Z.ai, a Beijing-based artificial intelligence lab, has released GLM-5.2, an open-weight large language model that nearly matches the performance of proprietary frontier models from Anthropic and OpenAI while being built entirely on non-Nvidia hardware. The model ships under an MIT license with no regional restrictions, offering developers and enterprises a powerful yet unrestricted alternative.
According to multiple benchmarks, GLM-5.2 achieved a FrontierSWE score of 74.4, just 1% behind Claude Opus 4.8's 75.1 and ahead of GPT-5.5's 72.6. On SWE-bench Pro, which tests real-world issue resolution, it scored 62.1, surpassing GPT-5.5 and its own predecessor. Independent evaluator Vals AI reported that GLM-5.2 is the first open-weight model to exceed 30% on ProofBench, only 1 percentage point short of Anthropic’s proprietary systems. The Artificial Analysis Intelligence Index now ranks it as the best open-source model, with a score of 51, outpacing DeepSeek V4 Pro and Kimi K2.6.

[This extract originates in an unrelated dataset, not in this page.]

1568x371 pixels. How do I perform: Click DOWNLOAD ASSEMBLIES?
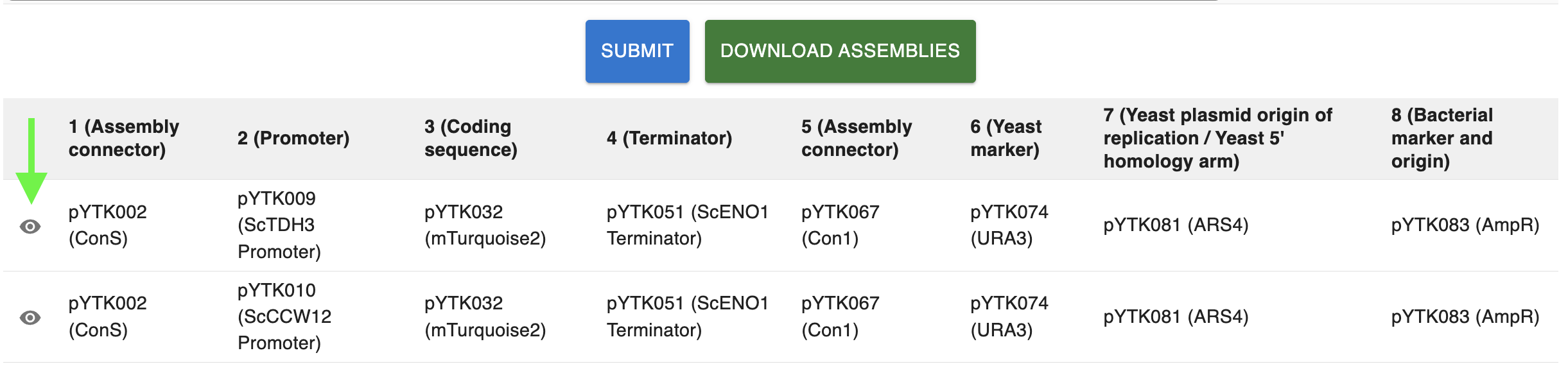coord(840,50)
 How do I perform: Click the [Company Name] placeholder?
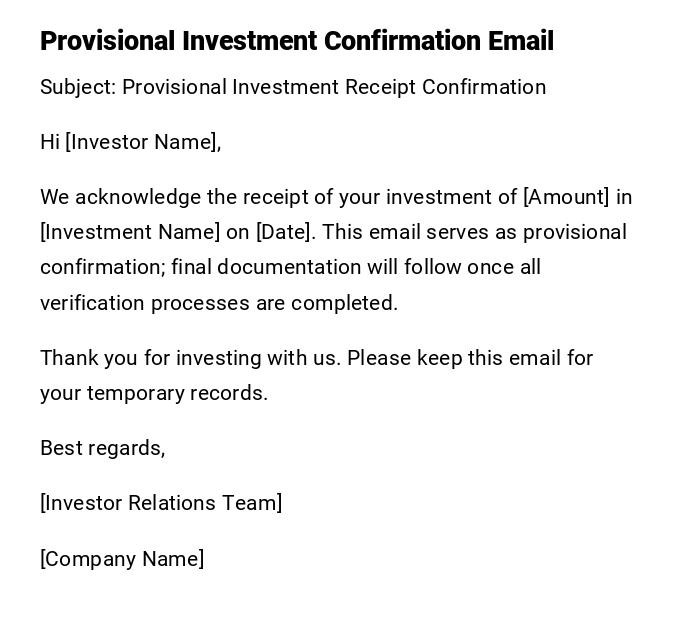coord(122,559)
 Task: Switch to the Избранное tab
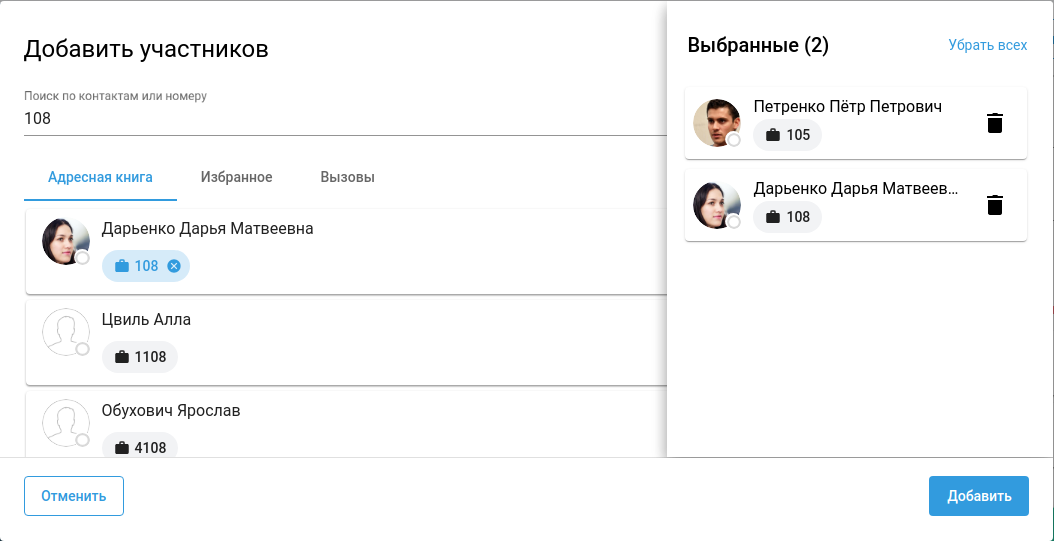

The architecture features a Mixture-of-Experts design with roughly 744 billion total parameters and 40 billion active parameters, optimized for long-horizon reasoning and agentic coding tasks. A 1-million-token context window—five times the previous generation—enables multi-file refactors and agentic pipelines in a single call. Unsloth AI released 2-bit quantizations that compress the model from 1.51TB to 238GB, though running it locally still requires at least 256GB of unified memory.
Notably, GLM-5.2 was trained on Huawei Ascend chips without any Nvidia hardware, reflecting China’s push toward self-reliance amid U.S. export restrictions. Emad Mostaque, founder of Stability AI, estimated total training costs at approximately $25 million, with 80% spent on post-training, making it significantly cheaper than comparable proprietary models.
API pricing is set at $1.40 per million input tokens and $4.40 per million output, severely undercutting Claude Opus 4.8’s $5 input and $25 output. The Coding Plan starts at about $18 per month and integrates directly with popular agentic environments.
While benchmarks show convergence with closed models, early practitioner feedback reveals real-world inconsistencies. Some users reported unexpected billing discrepancies and performance gaps in debugging tasks when comparing GLM-5.2 to GPT-5.5. Experts caution that aggregated benchmark scores may not fully capture practical reliability, but the release nonetheless represents a significant step toward narrowing the gap between open-weight and proprietary AI systems.